WHAT THE EXERCISE ASKS: Give again, word for word, only the lines of the material below from its first line through the one that holds "1000x795 pixels."; pictures stay out.

RAW DATA:
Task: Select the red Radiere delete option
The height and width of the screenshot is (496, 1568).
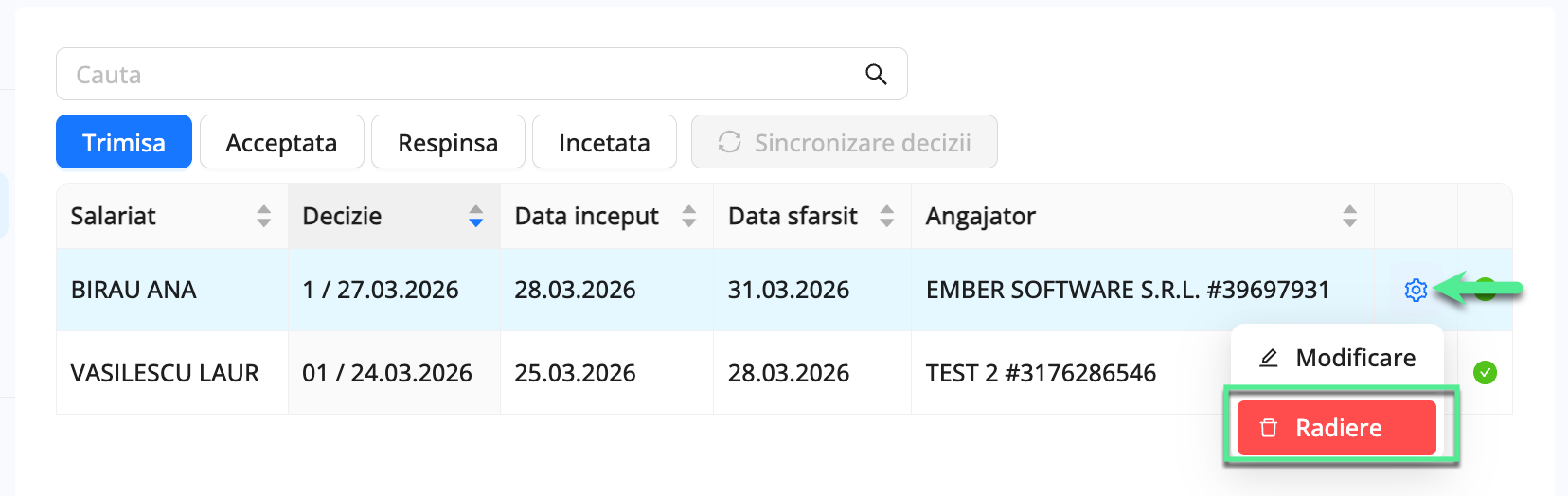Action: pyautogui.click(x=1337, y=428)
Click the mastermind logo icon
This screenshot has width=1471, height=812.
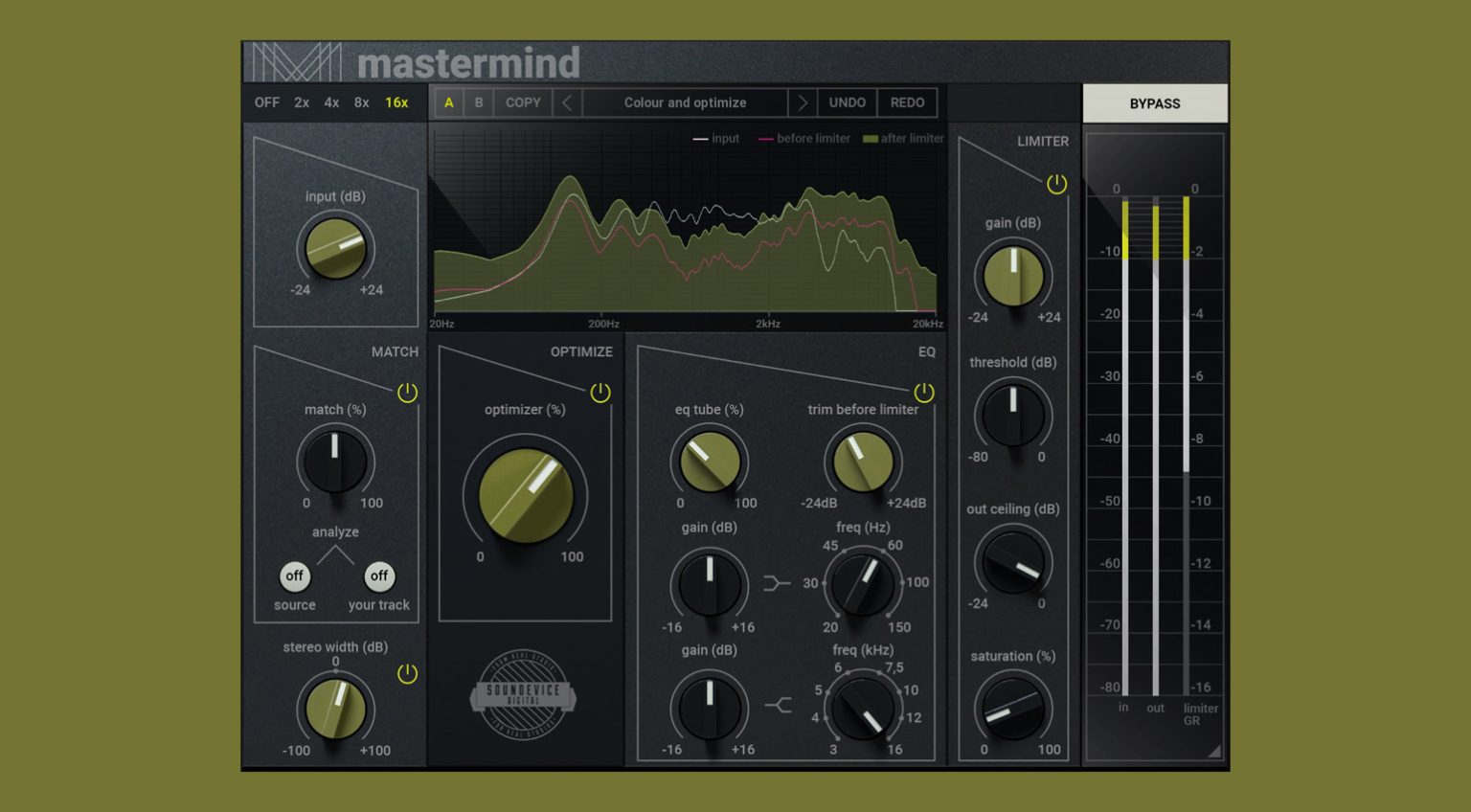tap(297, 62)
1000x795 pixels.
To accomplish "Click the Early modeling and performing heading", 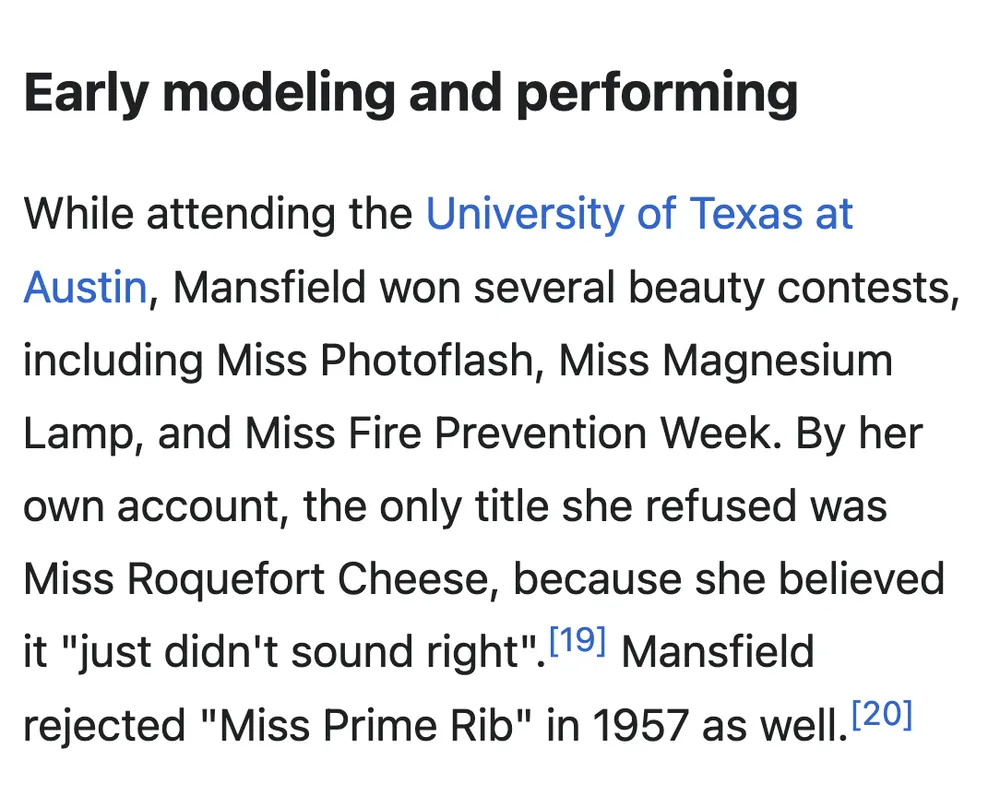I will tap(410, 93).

RESULT:
Task: Select the red Radiere delete option
The height and width of the screenshot is (496, 1568).
Action: pyautogui.click(x=1337, y=428)
Click the mastermind logo icon
This screenshot has width=1471, height=812.
tap(297, 62)
1000x795 pixels.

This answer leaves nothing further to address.